The Trump administration unveiled a new plan today to eliminate the Flores Agreement in order to detain migrant families indefinitely. The Flores settlement, which was decided over two decades ago, was an agreement that set minimum standards of care for detained children and families. Many of those standards included detention limits (no more than 20 days) and the provisions of adequate food and hygienic products. These limitations were set in the 90’s, when lawyers argued that detaining children for long periods of time was having a lasting and traumatic effect on the child’s physical and mental wellbeing.
Since the Flores settlement was passed, the government has been required to provide these standards of care to families they are detaining for presenting themselves for asylum at the border or illegally crossing the border. When Trump became president, he tried to work around that with a “Zero Tolerance” policy that separated families and children altogether by requiring that people awaiting criminal prosecution (i.e. adults, not minors) for crossing the border could not be detained alongside minors or, most importantly, their children.
The policy lasted months before political outrage forced the president and his administration to step back on the policy.
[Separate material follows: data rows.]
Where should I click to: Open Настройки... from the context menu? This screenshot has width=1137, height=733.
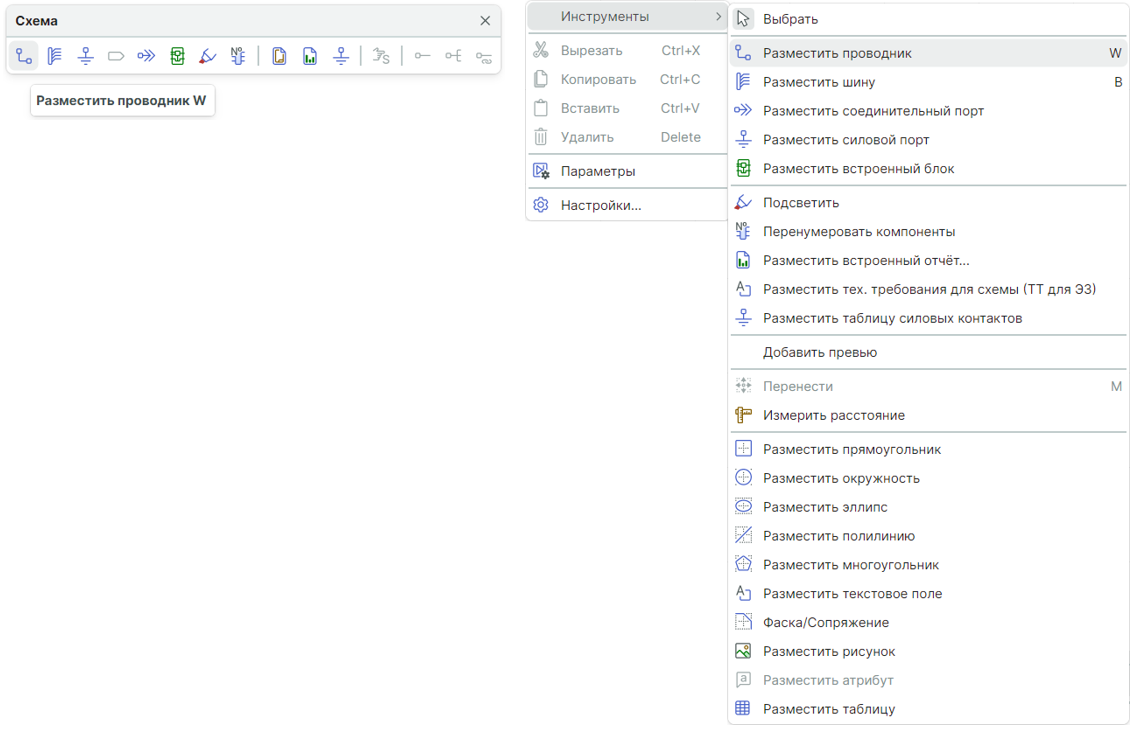(x=600, y=205)
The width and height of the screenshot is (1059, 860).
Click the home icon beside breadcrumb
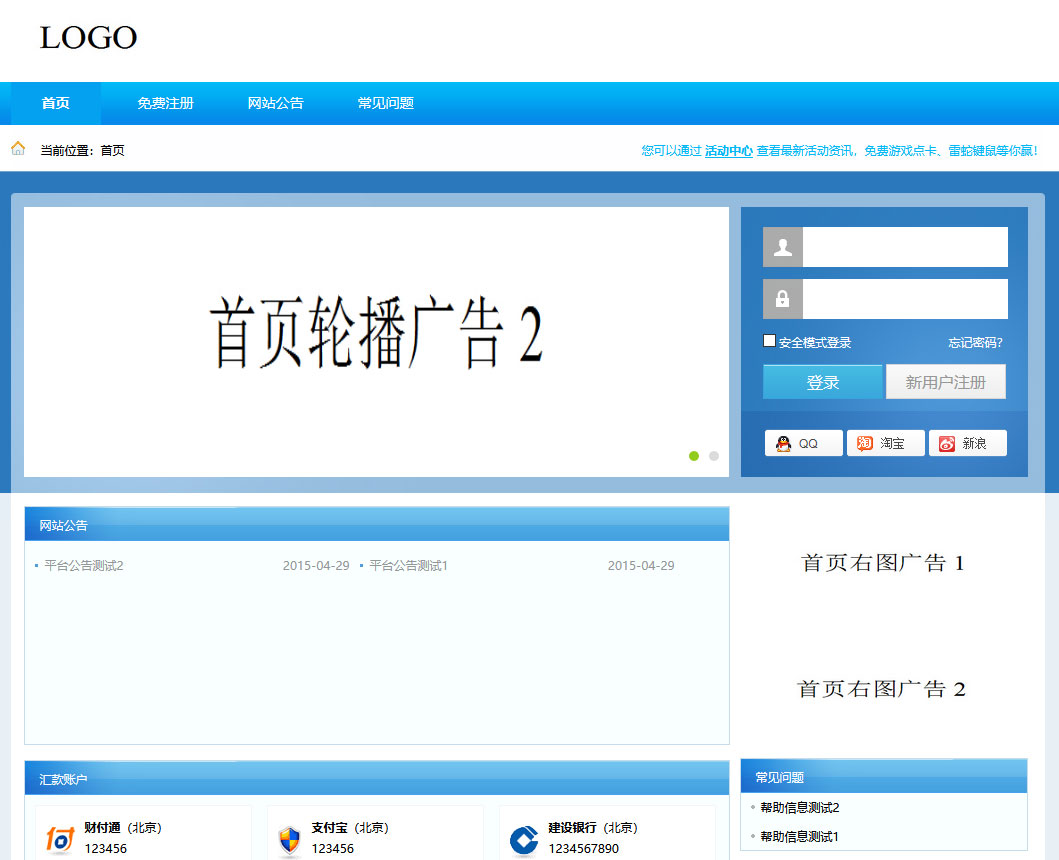coord(18,149)
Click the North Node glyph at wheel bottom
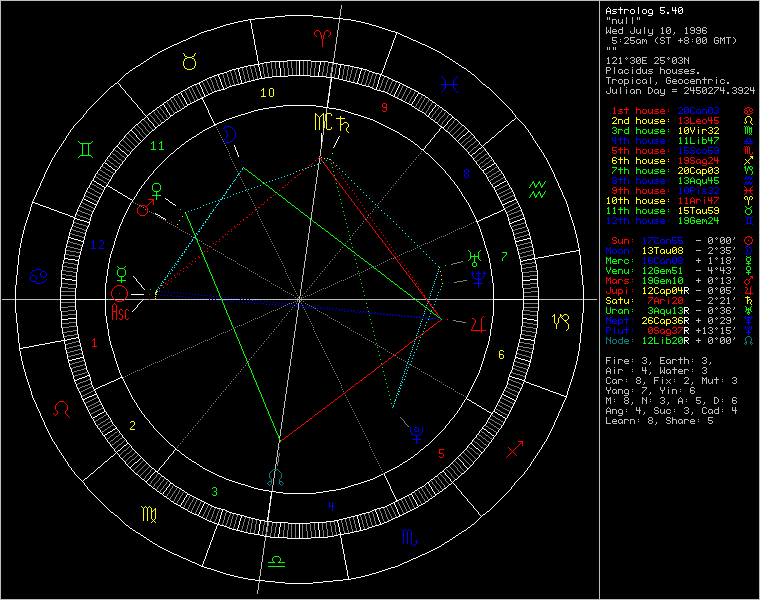This screenshot has width=760, height=600. pos(275,478)
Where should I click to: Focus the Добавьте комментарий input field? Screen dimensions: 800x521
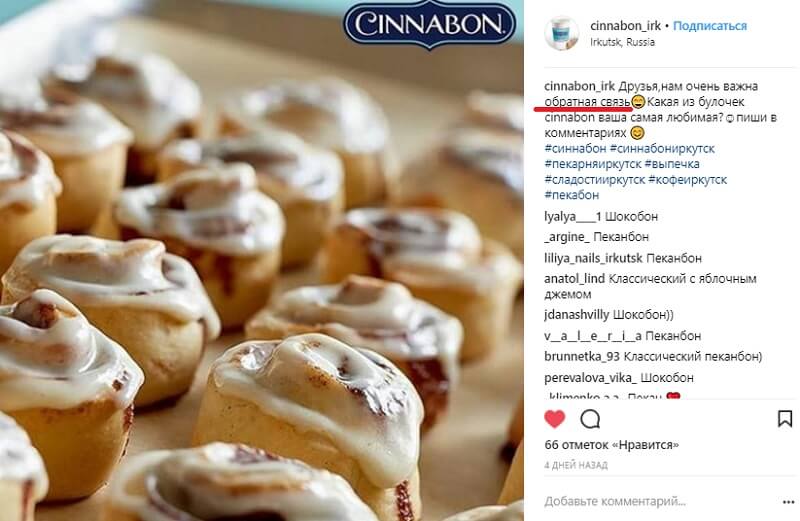click(x=658, y=502)
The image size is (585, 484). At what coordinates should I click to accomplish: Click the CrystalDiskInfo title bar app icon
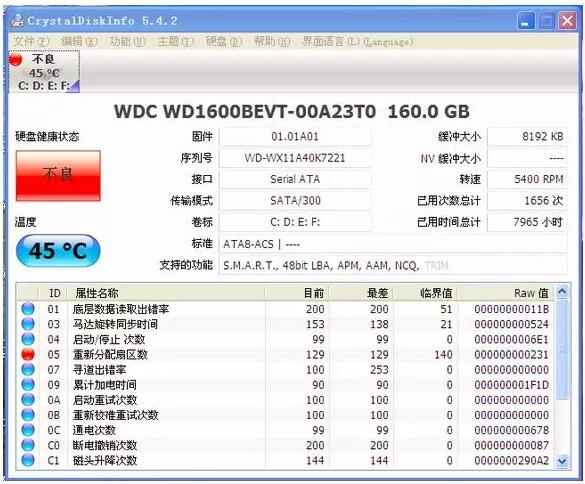tap(17, 20)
Hundreds and hundreds of children were separated from their parents in the meantime and several are still not reunited with their parents, the latter of whom were separated from their kids without a clear plan by the government to return them to one another. Parents shared stories of being deported while their child was still stuck in a detention camp and others were returned to the detention center that their child was just hours after their child was moved to a child-only facility.
Just recently, the Trump administration tried to argue in court that children they were detaining did not need access to toothpaste, toothbrushes, soap, or even a place to sleep — a direct violation of the Flores agreement, which states that children indeed must be given a minimum standard of humane care. Similarly, the Trump administration just announced that it would not provide flu vaccines to the children they plan to indefinitely detain. More than one child in detention has already died of the flu in the facilities, the latter of which house infants as young as four months old. The flu can be fatal for infants.
The plan, which has to be approved by a federal judge before it becomes law, will likely face several legal challenges from immigrants rights organizations and other associated groups. The timeline for this new proposal becoming law would be the next 60 days, although with legal challenges which are sure to come, it might take much longer to become law.